EXERCISE DESCRIPTION: Gather every line in the material below that contains the word "height" and copy each one in full. Case counts, so match only that exact capitalization.

INPUT DATA:

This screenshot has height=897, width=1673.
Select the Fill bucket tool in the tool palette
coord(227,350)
---
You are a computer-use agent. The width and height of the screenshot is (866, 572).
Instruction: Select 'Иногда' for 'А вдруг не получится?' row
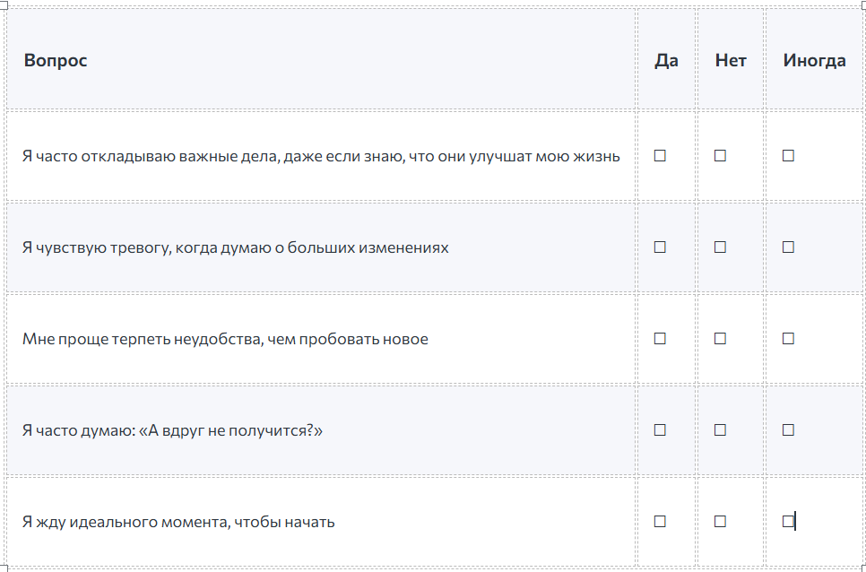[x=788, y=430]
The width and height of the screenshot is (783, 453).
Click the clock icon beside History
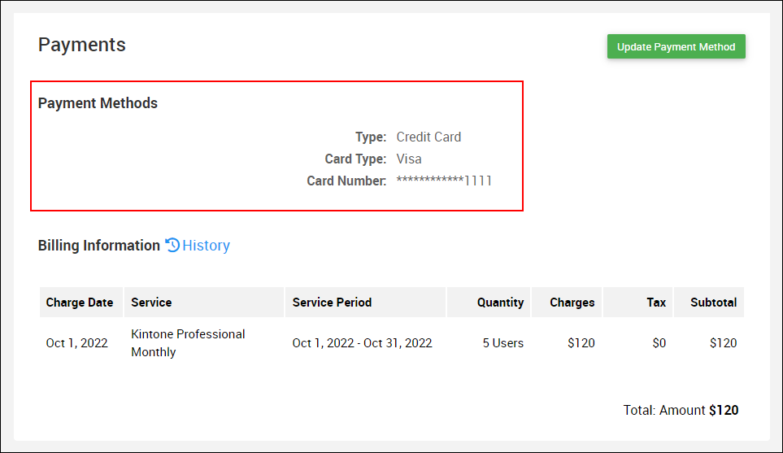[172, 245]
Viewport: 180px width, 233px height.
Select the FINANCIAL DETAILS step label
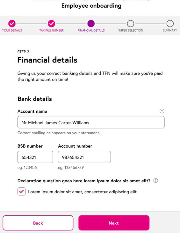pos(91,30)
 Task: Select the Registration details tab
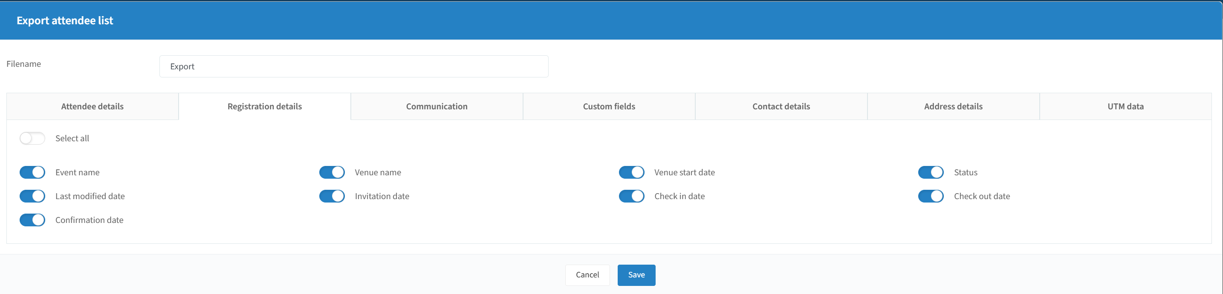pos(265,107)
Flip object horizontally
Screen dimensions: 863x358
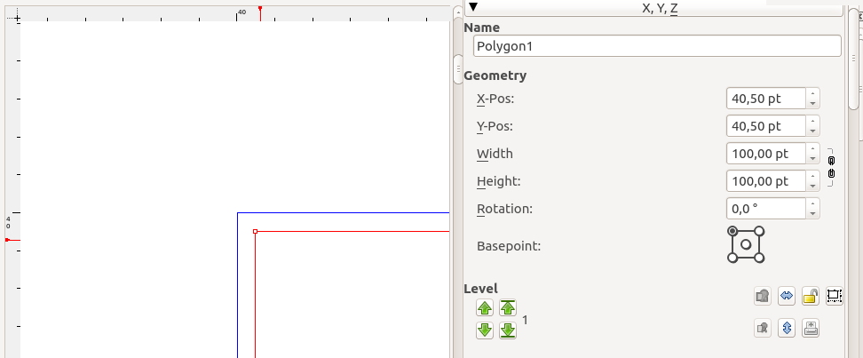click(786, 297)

ANSWER TO THE EXERCISE:
This screenshot has height=897, width=1673.
You are a computer-use agent. The width and height of the screenshot is (866, 572).
The width and height of the screenshot is (783, 453).
Viewport: 180px width, 233px height.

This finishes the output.